Do I really need two more reasons to make the point? Maybe one is that the size of the Kindle Fire is very comfy to use in bed and doesn’t take up much space on the nightstand. Because it has good battery life, it can just sit there for days and days, ready to feed my brain when I feel like picking it up. (Okay, that’s four.) The final reason is an obvious one: think about how much interest-based reading could go on if kids exercised choice among a whole lot of articles that look interesting.
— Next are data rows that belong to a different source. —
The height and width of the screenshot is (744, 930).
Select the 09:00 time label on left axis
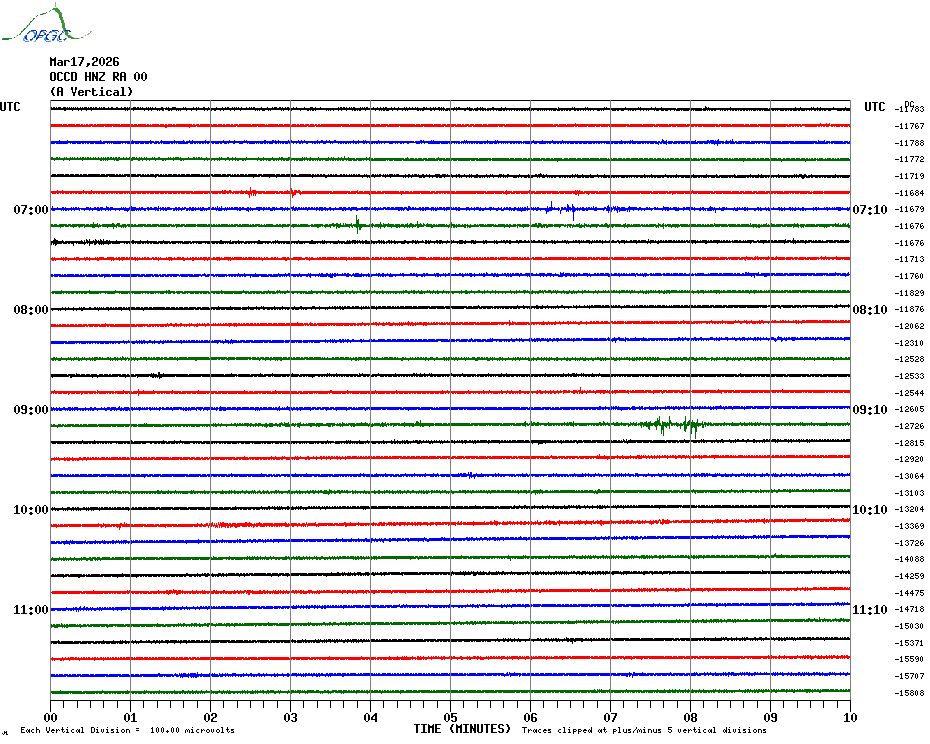coord(30,410)
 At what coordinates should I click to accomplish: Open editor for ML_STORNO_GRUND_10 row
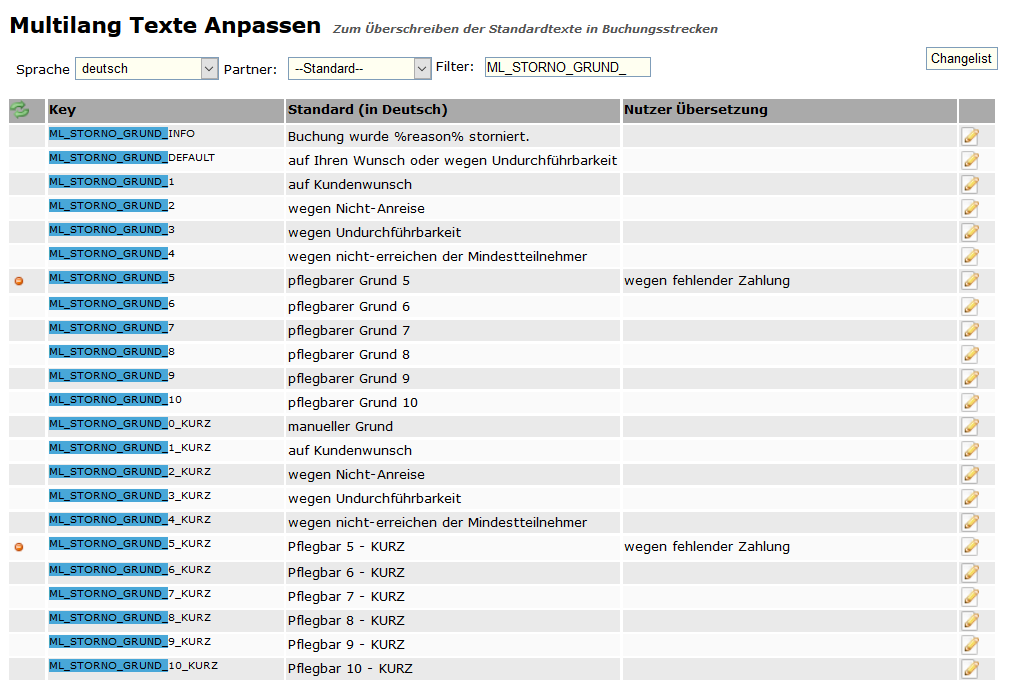tap(970, 402)
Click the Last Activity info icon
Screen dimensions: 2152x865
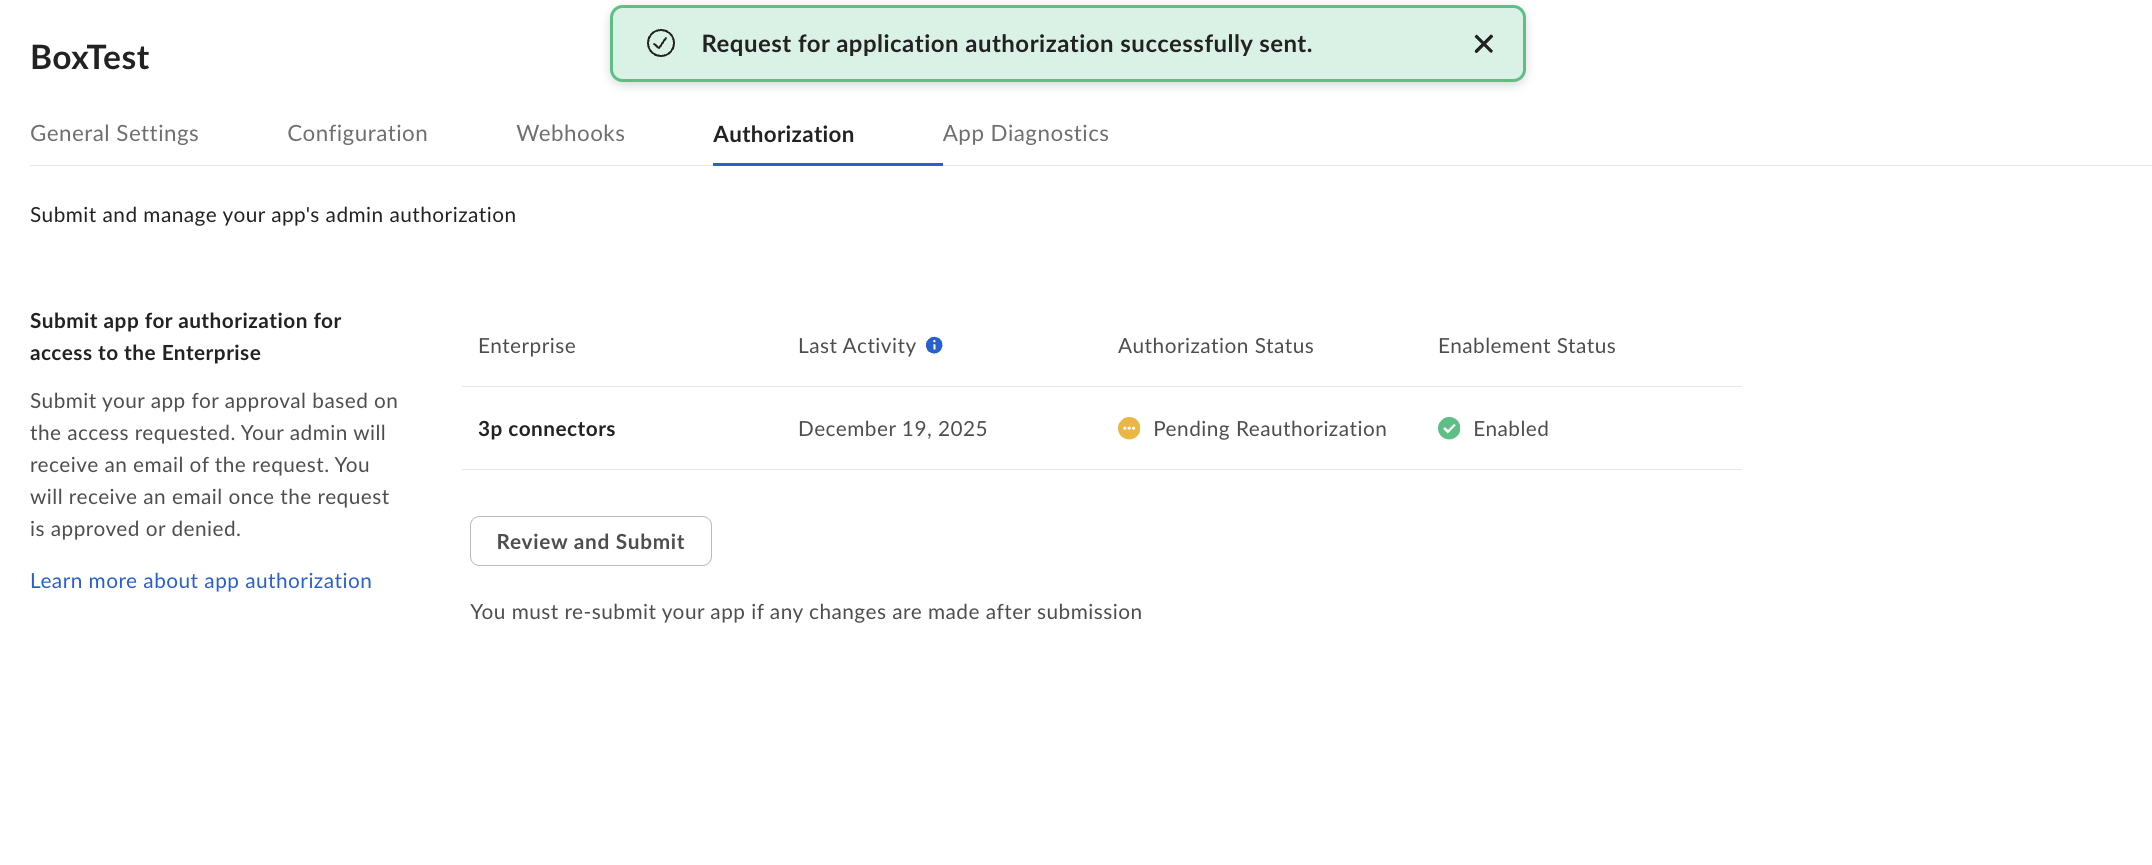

The glimpse into evolution and the x-chromosone I got from reading the article about “the father of all men” being twice as old as previously thought was a bit of a refresher course for me in evolutionary biology.

You have heard of the “flipped” classroom? The discovery mechanism of Pulse could be an important tool for teachers as they attempt to “flip” their classrooms for the benefit of kids. (And that’s five.)

Read better writers. Curate yourself. Get inspired. Sounds like a prescription for 21st-century learning to me.